Start-up prometteuse sur le marché des vélos à assistance électrique (VAE), Vebo a été placée en liquidation judiciaire par le tribunal de commerce de Lille-Métropole. Le jugement a été rendu le 20 juillet, et la date de cessation des paiements fixée au 31 mai 2026. L’annonce de cette procédure a de quoi surprendre alors que la société nanto-lilloise avait fait savoir, au mois de janvier, qu’elle renforçait son maillage territorial avec le déploiement d’un réseau de revendeurs partenaires.
Créée en 2024 après deux ans de R&D et une première levée de fonds de 360 000 euros fin 2023, Vebo avait débuté sa phase d’industrialisation et livré, fin 2025, 400 exemplaires de son boîtier destiné à transformer les vélos musculaires en vélos électriques. Entreprise à mission, Vebo a développé un moteur amovible écoconçu avec 70 % de matières premières issues du réemploi. Fabriqué en France, le dispositif est réparable et ne contient qu’une quinzaine de composants. Ainsi, son bilan carbone affiche un résultat quatre fois inférieur à celui d’un VAE classique et son tarif, de 580 euros, est trois fois moins élevé que celui d’un vélo électrique neuf.
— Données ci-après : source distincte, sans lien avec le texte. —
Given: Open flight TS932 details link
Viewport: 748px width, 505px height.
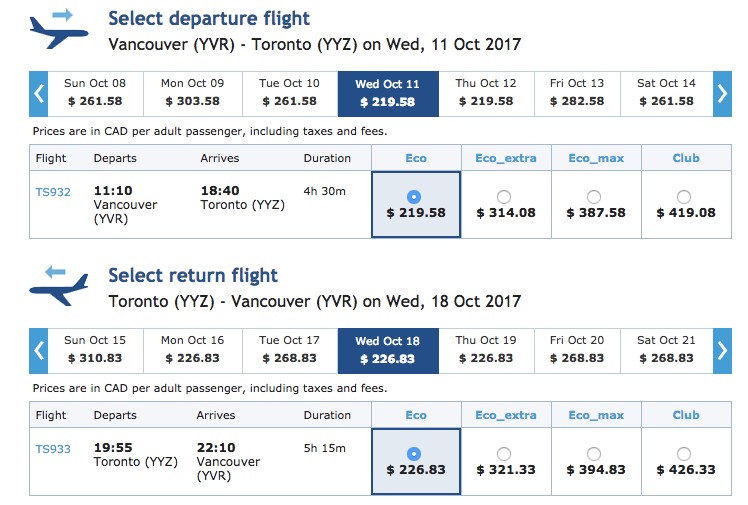Looking at the screenshot, I should (x=53, y=192).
Malgré ces atouts et la cohérence de sa proposition, Vebo n’a pas réussi à trouver son marché. L’entreprise a fait savoir sur LinkedIn qu’elle avait été confrontée à des « difficultés trop importantes pour pouvoir engager une deuxième série ». À nos confrères de Transition Vélo, Grégory Delemazure, cofondateur, explique que l’innovation Vebo n’aura pas suffi à pallier les difficultés que pose le segment du kit de conversion au sein du secteur du VAE, « une filière historiquement structurée autour du vélo neuf ». D’autre part, la société aurait souffert d’une montée trop lente en volume, qui aurait permis d’amortir « les coûts de développement, d’industrialisation et de structure ». Le modèle aurait enfin pâti des exigences saisonnières du secteur, obligeant l’entreprise à provisionner un important besoin en fonds de roulement. Vebo a annoncé qu’elle travaillait avec le liquidateur judiciaire pour étudier, jusqu’à mi-septembre, d’éventuels projets de reprise.